How to complete this task
Only one stretch of the listing below is wanted. Begin at the line that has "Click the pie icon beside WDC", stop after the line that has "Given: Open the docker-ce documentation link", and repeat every line in between exactly.

========

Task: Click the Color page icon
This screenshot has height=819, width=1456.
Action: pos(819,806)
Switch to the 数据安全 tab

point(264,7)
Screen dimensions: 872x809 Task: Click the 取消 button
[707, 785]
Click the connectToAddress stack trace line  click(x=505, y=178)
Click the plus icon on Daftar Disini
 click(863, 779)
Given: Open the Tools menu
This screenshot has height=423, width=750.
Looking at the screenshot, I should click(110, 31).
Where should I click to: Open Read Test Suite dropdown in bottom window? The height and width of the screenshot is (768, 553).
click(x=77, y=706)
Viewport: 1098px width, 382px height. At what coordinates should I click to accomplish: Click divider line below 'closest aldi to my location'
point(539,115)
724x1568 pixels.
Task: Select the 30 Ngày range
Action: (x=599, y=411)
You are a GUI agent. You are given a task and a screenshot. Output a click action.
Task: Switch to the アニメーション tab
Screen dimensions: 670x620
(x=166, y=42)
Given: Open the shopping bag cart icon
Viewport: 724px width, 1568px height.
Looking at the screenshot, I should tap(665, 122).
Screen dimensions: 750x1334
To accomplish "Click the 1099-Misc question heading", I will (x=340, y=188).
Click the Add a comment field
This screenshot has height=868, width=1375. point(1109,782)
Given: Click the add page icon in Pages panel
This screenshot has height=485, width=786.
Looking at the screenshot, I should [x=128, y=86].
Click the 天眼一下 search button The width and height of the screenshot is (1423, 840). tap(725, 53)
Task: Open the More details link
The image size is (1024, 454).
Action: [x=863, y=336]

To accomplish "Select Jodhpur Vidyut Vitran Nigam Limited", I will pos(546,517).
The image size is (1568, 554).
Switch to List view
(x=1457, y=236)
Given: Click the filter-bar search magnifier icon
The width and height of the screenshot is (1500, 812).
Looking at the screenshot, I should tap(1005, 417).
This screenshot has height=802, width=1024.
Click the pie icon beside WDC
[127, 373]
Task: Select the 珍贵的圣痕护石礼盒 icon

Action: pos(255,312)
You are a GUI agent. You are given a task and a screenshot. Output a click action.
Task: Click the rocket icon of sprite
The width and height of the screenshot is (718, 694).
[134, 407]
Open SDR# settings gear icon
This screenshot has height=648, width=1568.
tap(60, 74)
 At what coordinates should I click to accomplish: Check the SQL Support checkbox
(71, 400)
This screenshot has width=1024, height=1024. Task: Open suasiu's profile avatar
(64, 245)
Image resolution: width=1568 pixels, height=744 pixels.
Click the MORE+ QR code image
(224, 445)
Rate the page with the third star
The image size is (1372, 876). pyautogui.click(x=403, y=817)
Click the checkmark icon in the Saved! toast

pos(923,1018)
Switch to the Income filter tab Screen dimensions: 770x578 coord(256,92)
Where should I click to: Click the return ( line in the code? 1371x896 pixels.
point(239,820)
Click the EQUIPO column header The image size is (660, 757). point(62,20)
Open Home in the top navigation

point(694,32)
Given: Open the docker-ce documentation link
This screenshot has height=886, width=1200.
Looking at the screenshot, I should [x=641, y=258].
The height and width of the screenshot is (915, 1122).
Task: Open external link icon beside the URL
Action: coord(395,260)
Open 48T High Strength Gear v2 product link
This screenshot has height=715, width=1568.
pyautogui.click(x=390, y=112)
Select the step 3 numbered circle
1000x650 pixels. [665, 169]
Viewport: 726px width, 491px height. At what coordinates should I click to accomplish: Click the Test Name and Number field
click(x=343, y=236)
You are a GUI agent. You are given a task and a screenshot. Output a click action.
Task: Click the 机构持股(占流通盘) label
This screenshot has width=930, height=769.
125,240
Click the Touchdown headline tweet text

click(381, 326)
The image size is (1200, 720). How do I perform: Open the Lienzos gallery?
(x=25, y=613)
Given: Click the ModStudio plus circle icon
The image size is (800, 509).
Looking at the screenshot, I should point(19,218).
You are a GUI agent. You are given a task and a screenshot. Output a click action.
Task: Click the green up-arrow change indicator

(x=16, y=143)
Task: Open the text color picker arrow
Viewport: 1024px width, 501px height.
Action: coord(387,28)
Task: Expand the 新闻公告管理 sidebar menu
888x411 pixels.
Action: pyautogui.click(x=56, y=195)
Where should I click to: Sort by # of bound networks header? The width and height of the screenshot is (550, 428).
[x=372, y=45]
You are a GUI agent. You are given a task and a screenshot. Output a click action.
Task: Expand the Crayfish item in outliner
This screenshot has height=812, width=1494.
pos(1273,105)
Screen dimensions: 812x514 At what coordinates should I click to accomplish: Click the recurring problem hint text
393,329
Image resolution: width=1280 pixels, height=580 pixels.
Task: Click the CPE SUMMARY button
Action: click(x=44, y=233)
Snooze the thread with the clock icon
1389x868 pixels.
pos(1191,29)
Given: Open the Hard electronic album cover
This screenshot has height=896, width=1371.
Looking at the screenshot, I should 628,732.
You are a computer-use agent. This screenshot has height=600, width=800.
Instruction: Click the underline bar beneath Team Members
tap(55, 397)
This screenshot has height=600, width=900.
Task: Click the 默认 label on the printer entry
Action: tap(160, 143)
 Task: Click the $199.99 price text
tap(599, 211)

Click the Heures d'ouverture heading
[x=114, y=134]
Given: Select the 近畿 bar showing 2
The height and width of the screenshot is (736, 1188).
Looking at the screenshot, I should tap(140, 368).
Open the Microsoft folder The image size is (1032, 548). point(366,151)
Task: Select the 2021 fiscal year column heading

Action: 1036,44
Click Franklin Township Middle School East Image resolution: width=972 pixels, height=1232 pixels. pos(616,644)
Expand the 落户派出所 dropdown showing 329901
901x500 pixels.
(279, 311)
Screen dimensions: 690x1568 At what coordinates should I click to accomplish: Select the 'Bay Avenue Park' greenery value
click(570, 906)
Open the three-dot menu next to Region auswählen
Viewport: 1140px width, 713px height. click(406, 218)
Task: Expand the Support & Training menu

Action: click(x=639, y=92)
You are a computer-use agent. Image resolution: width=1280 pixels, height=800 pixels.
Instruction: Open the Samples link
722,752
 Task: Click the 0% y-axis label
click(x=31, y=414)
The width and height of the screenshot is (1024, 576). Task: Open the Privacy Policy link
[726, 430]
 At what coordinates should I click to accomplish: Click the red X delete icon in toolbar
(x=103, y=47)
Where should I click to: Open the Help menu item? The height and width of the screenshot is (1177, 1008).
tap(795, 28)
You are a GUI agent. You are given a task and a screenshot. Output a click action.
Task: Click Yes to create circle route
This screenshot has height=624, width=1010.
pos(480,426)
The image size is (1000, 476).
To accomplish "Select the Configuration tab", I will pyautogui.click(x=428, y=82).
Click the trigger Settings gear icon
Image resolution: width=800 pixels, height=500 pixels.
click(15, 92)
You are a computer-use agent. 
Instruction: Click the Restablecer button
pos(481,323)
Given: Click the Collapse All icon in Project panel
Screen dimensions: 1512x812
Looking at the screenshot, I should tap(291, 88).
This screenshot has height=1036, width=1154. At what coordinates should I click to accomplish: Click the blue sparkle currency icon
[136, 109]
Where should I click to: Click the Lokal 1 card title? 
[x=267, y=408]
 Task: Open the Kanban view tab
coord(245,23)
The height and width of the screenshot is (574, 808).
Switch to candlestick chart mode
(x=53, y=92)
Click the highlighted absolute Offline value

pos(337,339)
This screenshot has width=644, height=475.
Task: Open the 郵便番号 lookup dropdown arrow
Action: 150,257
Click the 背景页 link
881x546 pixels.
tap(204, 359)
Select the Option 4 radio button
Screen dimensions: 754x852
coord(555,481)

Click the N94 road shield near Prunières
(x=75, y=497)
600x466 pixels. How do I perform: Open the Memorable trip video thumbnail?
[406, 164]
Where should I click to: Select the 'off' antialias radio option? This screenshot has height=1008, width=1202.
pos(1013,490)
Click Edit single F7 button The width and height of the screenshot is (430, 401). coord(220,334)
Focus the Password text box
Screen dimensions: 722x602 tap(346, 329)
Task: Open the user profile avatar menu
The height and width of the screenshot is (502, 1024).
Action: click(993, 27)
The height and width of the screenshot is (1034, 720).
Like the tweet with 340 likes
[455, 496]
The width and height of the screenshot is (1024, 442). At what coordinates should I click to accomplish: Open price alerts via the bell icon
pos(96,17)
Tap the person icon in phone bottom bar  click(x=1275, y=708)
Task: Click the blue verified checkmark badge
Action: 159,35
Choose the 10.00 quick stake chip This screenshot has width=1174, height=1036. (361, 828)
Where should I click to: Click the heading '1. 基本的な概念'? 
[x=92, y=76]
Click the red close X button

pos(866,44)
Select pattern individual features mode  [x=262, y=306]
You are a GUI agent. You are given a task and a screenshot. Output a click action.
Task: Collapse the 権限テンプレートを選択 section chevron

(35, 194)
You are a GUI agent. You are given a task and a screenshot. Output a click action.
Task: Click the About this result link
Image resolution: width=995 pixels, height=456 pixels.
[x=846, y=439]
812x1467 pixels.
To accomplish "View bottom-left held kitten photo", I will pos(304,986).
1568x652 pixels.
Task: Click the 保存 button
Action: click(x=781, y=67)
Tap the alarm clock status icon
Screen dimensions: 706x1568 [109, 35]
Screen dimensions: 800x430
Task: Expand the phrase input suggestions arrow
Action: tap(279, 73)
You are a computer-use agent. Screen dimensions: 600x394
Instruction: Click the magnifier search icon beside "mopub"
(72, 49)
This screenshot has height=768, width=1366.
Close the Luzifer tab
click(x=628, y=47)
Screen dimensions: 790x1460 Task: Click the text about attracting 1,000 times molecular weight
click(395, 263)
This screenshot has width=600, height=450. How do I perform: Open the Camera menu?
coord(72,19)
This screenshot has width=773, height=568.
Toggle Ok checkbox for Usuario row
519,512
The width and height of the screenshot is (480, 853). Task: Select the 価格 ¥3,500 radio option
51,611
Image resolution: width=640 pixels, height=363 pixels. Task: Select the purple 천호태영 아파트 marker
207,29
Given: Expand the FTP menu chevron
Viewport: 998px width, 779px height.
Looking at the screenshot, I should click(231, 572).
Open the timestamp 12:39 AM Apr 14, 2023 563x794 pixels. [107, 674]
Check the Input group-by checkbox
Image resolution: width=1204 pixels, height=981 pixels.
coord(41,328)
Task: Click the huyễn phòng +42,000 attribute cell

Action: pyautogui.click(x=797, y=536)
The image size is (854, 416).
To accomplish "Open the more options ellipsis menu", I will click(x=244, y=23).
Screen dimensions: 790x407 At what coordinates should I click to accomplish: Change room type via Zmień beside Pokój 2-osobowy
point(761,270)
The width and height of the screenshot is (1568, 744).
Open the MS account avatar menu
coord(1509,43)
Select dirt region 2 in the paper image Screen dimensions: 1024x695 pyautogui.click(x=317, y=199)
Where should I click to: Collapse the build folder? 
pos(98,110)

========

Solution below
Click the pie icon beside WDC
[127, 373]
Task: Select the 珍贵的圣痕护石礼盒 icon

Action: pos(255,312)
You are a GUI agent. You are given a task and a screenshot. Output a click action.
Task: Click the rocket icon of sprite
The width and height of the screenshot is (718, 694).
[134, 407]
Open SDR# settings gear icon
This screenshot has height=648, width=1568.
tap(60, 74)
 At what coordinates should I click to accomplish: Check the SQL Support checkbox
(71, 400)
This screenshot has width=1024, height=1024. Task: Open suasiu's profile avatar
(64, 245)
Image resolution: width=1568 pixels, height=744 pixels.
Click the MORE+ QR code image
(224, 445)
Rate the page with the third star
The image size is (1372, 876). pyautogui.click(x=403, y=817)
Click the checkmark icon in the Saved! toast

pos(923,1018)
Switch to the Income filter tab Screen dimensions: 770x578 coord(256,92)
Where should I click to: Click the return ( line in the code? 1371x896 pixels.
point(239,820)
Click the EQUIPO column header The image size is (660, 757). point(62,20)
Open Home in the top navigation

point(694,32)
Given: Open the docker-ce documentation link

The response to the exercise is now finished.